Racial justice hasn't received much attention in either party's presidential debates. But more silence would have been preferrable to what we got from Republicans on Wednesday night.
With no prompting from the moderators—a problem in and of itself—New Jersey Governor Chris Christie entered into a brief diatribe on the newest myth driving opposition to the Black Lives Matter movement. The Ferguson Effect hypothesis holds that calls to end racialized police violence have effectively tied the hands of law enforcement and encouraged a corresponding spike in crime nationwide. This spike, of course, does not exist--at least not that anyone has demonstrated. Nor is it true, as Christie went on to claim, that police officers have good reason to be "afraid to get out of their cars."
But Christie's campaign has been stuck at the bottom of the polls for weeks now, and so Christie, a former U.S. attorney, has decided that, while the federal government has no business bothering itself with a bit of insider trading in the fantasy football industry, the imaginary wave of violent crime sweeping across our fair nation is a cause for great concern.

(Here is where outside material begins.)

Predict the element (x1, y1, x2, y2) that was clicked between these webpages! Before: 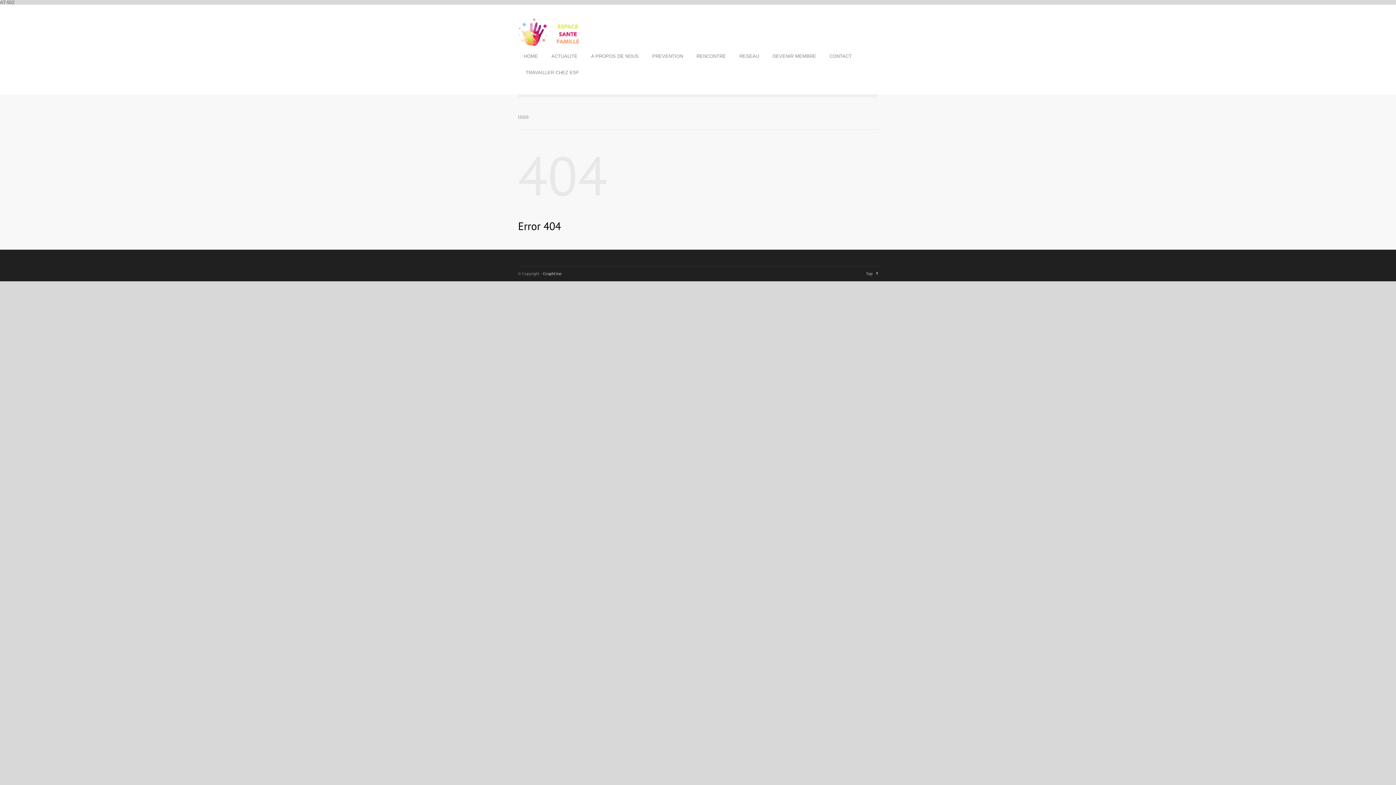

The politics of this decision are as obvious as they are shameful. It's a bit harder to determine why FBI Director James Comey, as Christie repeatedly pointed out, also appears to be convinced of the Ferguson Effect's existence. Last week, Comey lent credence to the notion that crime is on the rise in America as a result of the black community's demands for equitable treatment under the law--a notion that goes against the consensus assessment of his own Justice Department, as well as against the available evidence.
"I don’t know whether that explains it entirely," said Comey, "but I do have a strong sense that some part of the explanation is a chill wind that has blown through American law enforcement over the last year."
Samuel Sinyangwe, of the Campaign Zero criminal justice reform platform, took issue with this high-level validation for what appears to be little more than racial backlash. "The fact that a theory lacking evidentiary support could be so hastily endorsed by some of the nation's foremost institutions speaks to the enduring power of the belief that aggressive policing is the only way to keep black communities safe," wrote Sinyangwe.
The fact that a U.S. governor—of a state with a significant black population—invented an excuse to parrot that theory in a nationally televised presidential debate speaks only to the enduring power of racism in our politics.